This article covers Dragonfly AI, a martech startup, which has closed a growth funding round of £5m led by 24Haymarket with participation from Guinness Ventures, Foresight and other investors, and has appointed Fiona Dent to its board. The funding will support product development, US expansion and wider commercial roll-out of its neuroscience-led creative testing technology, targeting advertisers and global consumer brands and building on research from Queen Mary University of London.
Dragonfly AI, a martech startup, has closed a growth funding round of £5m led by 24Haymarket, with participation from Guinness Ventures, Foresight and other investors. The money will fund product development, US expansion and further commercial roll-out of its neuroscience-led creative testing technology, and comes alongside the appointment of Fiona Dent to the company board.
The deal is notable for two reasons. First, it underlines continued investor appetite for tools that promise more measurable returns from advertising spend, with global consumer brands already using Dragonfly’s platform. Second, the company’s core technology traces back to academic research at Queen Mary University of London, highlighting the role UK universities play in seeding commercial AI innovation.
Dragonfly says its approach is distinct from data-trained generative models: the firm’s patented biological algorithm aims to predict how creative assets will perform without relying on large labelled datasets, a feature the company argues reduces certain forms of bias. Clients named by the company include Nestlé, PepsiCo, Unilever, Coca-Cola and L’Oréal, and the platform integrates with creative workflow tools such as CreativeX.
Dragonfly AI builds tools to forecast attention, emotion and memory for adverts and creative assets. Planned product work funded by the round includes new Emotion & Memory metrics, expanded video analysis, and the growth of Dragonfly Connect for enterprise integrations. The company also intends to beef up US sales and customer success teams.
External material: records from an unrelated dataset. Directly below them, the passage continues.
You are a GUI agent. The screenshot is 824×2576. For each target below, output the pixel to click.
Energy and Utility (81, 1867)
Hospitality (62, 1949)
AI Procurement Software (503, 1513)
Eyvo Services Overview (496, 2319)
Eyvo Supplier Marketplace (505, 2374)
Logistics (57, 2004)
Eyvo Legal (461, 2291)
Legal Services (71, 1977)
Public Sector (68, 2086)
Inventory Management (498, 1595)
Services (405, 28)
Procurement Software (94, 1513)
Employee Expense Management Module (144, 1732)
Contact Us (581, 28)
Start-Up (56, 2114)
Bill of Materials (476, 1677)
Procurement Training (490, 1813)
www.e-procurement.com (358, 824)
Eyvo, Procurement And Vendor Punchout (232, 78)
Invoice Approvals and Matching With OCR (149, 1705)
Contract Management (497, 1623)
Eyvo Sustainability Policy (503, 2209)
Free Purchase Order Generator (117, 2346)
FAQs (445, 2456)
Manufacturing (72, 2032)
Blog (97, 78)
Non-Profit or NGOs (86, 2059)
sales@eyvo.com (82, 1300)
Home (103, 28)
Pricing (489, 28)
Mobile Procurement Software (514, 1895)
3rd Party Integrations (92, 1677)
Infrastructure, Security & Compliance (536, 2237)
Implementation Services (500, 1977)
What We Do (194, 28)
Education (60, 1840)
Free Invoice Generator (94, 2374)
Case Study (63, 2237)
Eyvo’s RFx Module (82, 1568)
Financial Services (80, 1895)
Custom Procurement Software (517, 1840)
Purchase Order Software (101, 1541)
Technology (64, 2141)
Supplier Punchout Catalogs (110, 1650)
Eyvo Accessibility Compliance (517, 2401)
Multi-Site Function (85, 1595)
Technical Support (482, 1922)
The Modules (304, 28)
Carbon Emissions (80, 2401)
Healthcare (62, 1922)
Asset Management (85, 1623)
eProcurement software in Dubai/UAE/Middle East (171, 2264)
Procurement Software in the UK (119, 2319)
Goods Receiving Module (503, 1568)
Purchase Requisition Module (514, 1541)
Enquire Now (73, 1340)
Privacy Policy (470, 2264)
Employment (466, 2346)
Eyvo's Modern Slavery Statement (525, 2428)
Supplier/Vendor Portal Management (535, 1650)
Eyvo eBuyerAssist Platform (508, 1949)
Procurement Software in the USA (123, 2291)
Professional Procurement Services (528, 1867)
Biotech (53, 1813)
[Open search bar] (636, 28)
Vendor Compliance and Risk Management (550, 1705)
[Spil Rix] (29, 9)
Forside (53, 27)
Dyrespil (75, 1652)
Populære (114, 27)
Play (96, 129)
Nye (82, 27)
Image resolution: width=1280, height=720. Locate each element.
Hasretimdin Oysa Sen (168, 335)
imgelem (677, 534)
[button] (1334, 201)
The underlying algorithm originated in Queen Mary University of London’s neuroscience department. Hamit Soyel, one of the original fellows, remains chief scientist and inventor at Dragonfly AI, a continuity the company says supports ongoing research-led development.
The round was led by 24Haymarket, described in the announcement as an early-stage investor with experience backing enterprise SaaS and AI-enabled technology businesses. Other named participants include Guinness Ventures and Foresight.
In the announcement, Tom Haywood, partner at 24Haymarket, said:
Dragonfly AI has built an exceptionally easy-to-use, yet highly capable platform, underpinned by a world-class algorithm developed at Queen Mary University of London, and is already trusted by an impressive roster of clients. The business continued to grow materially during our investment process, reinforcing our conviction that Dragonfly AI has the foundations to scale into a category-defining business.
If you're researching potential backers in this space:
In the announcement, Steve King, chief executive officer at Dragonfly AI, said:
This investment in Dragonfly AI is a strong endorsement of our science-led approach and performance-tested technology, already trusted by some of the world’s biggest FMCG brands[1]. We help more than 70 global brands ensure their advertising is noticed and remembered, and this funding allows us to deepen our impact for customers, improve the effectiveness of their spend, and bring our algorithms directly into the tools and workflows they use every day.
The company also announced the appointment of Fiona Dent to its board. Dent has held senior global leadership roles, including at Time Inc., where she led digital transformation and commercial initiatives. The board addition is framed as strengthening governance and operational experience as Dragonfly expands internationally.
Dragonfly’s raise sits at the intersection of two ongoing trends in martech and AI: demand from advertisers for clearer measurement of creative effectiveness, and growing interest in AI approaches that emphasise scientific or theory-driven models rather than purely data-hungry, pattern-based systems. The deal also illustrates a continuing pipeline from UK university research into commercial startups.
For the UK and European ecosystem, the round is another example of investors putting capital behind research-originated AI companies that aim to serve large enterprise buyers — and an indicator that transatlantic expansion remains a priority for UK-founded martech companies.